*** Opening Provided data ***
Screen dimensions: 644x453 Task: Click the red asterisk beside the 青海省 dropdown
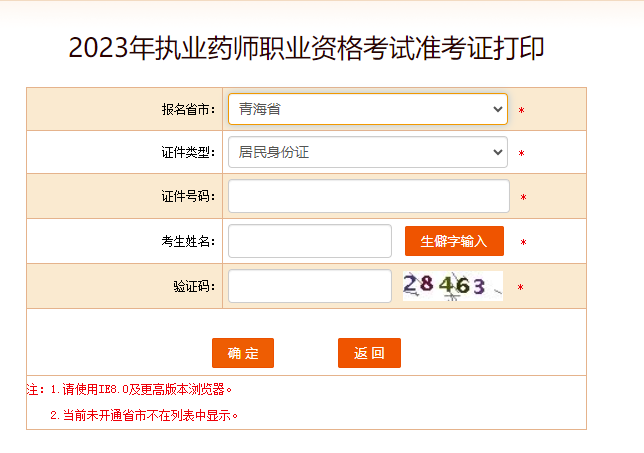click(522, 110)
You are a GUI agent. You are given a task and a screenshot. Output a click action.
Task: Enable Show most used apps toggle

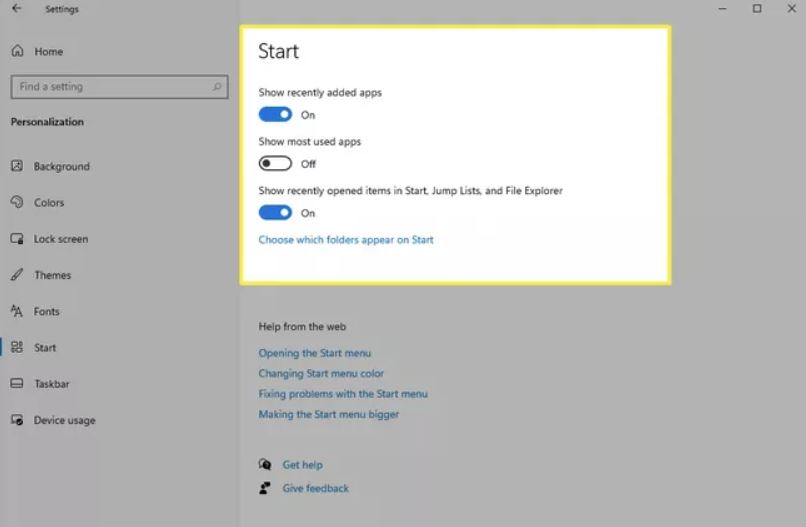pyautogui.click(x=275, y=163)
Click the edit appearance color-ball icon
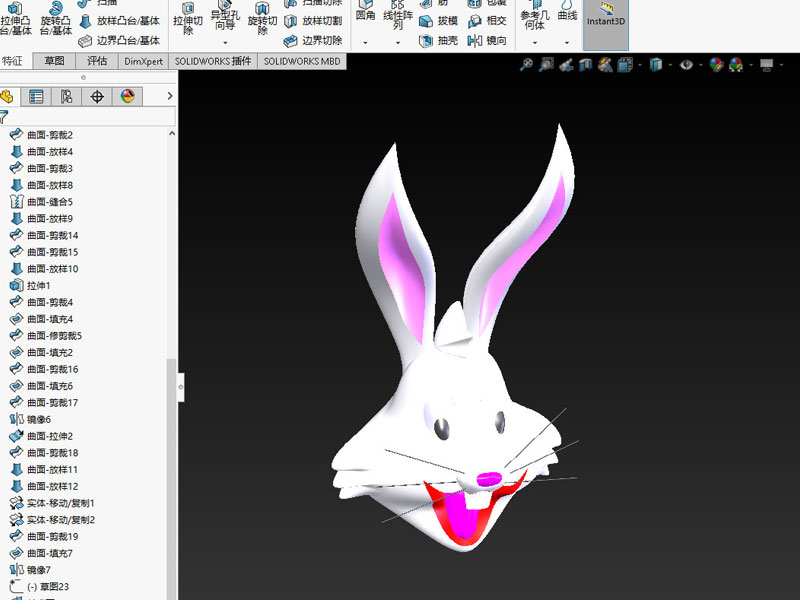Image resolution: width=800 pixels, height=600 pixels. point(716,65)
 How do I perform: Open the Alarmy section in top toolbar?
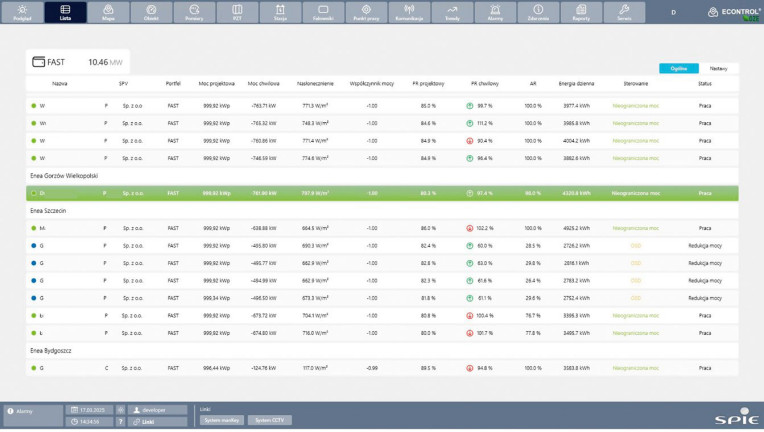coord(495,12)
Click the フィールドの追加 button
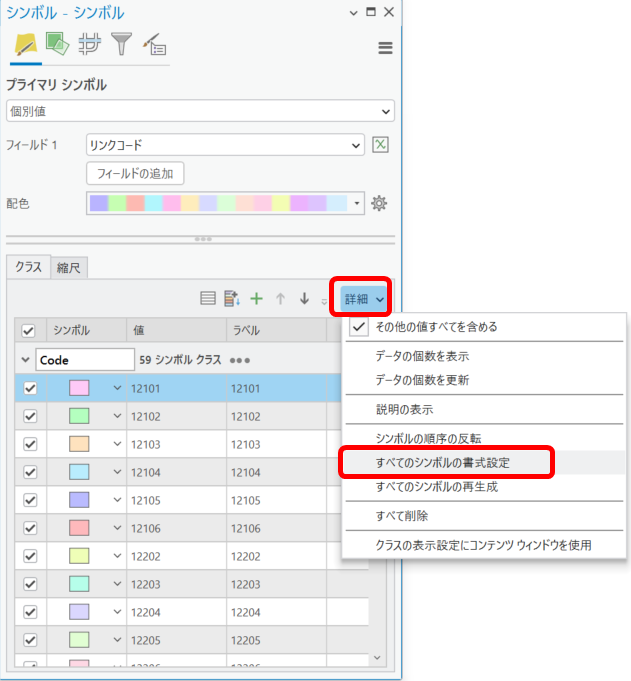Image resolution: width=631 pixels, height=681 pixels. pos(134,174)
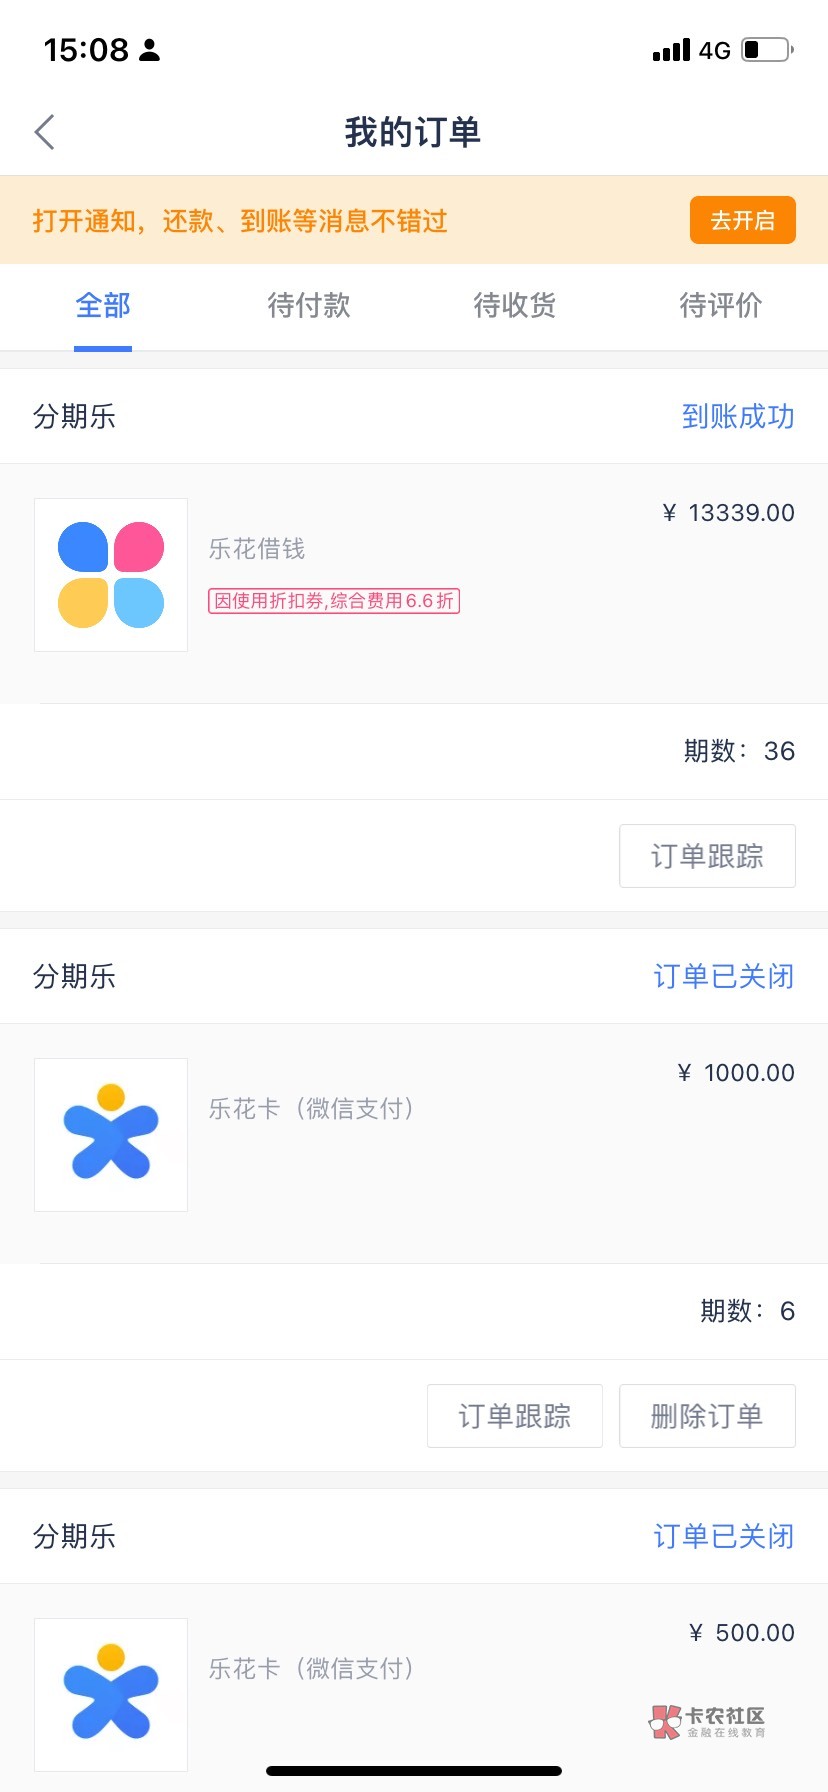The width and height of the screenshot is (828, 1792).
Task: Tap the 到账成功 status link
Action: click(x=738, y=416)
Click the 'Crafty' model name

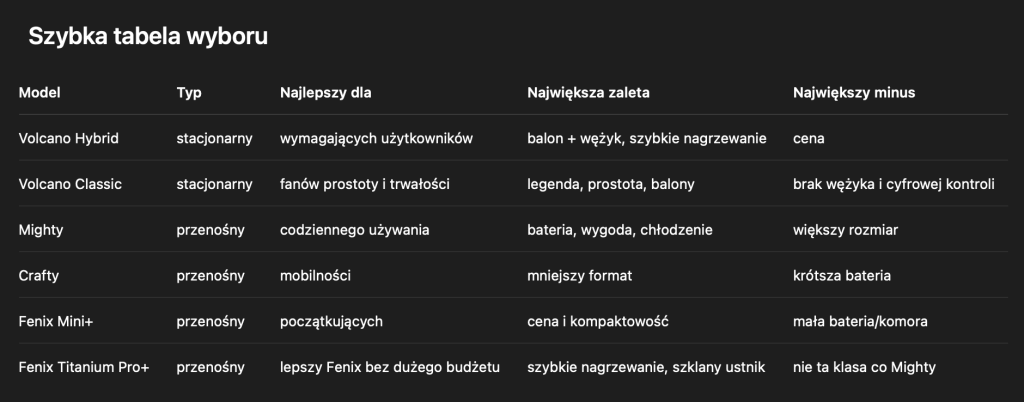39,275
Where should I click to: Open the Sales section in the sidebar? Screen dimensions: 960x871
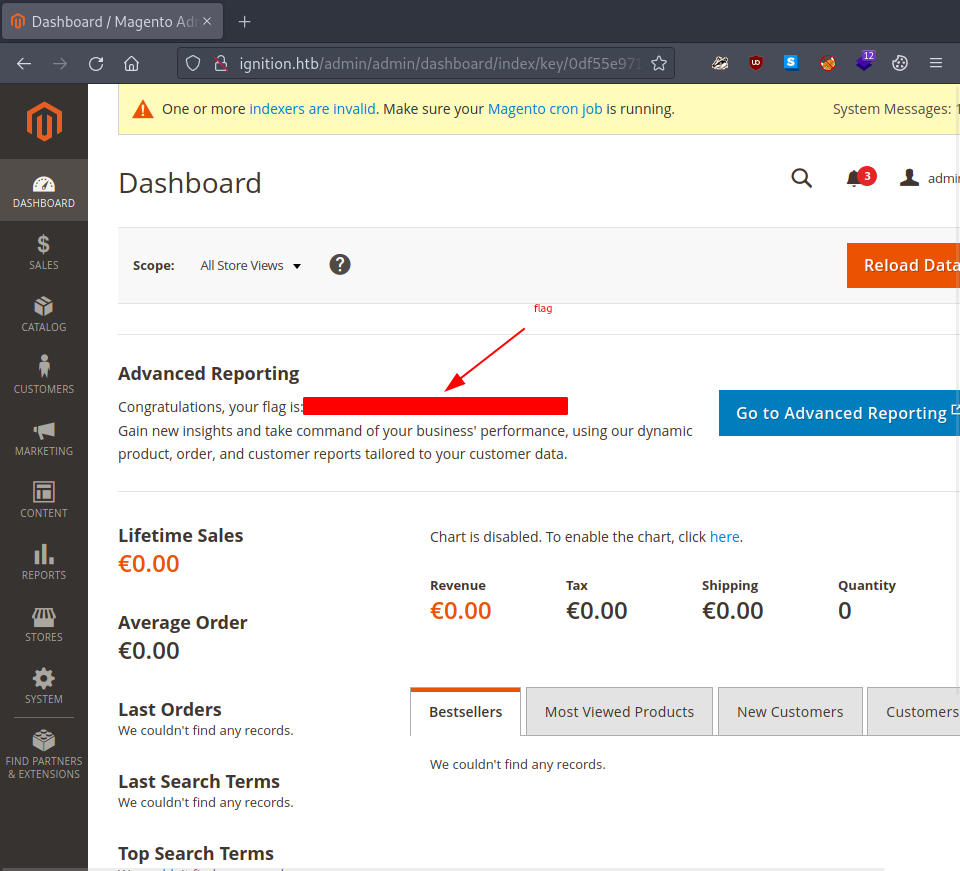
*** Closing Provided data ***
▶ [What needs to be done] Please copy the lines exactly, beginning at the one containing "Click the フィールドの追加 button" and ending at the last line of the records above, both included, with the pictures left out.

▶ [Task result]
Click the フィールドの追加 button
Image resolution: width=631 pixels, height=681 pixels. pos(134,174)
The width and height of the screenshot is (828, 1792).
Task: Tap the 到账成功 status link
Action: click(x=738, y=416)
Click the 'Crafty' model name

39,275
Where should I click to: Open the Sales section in the sidebar? Screen dimensions: 960x871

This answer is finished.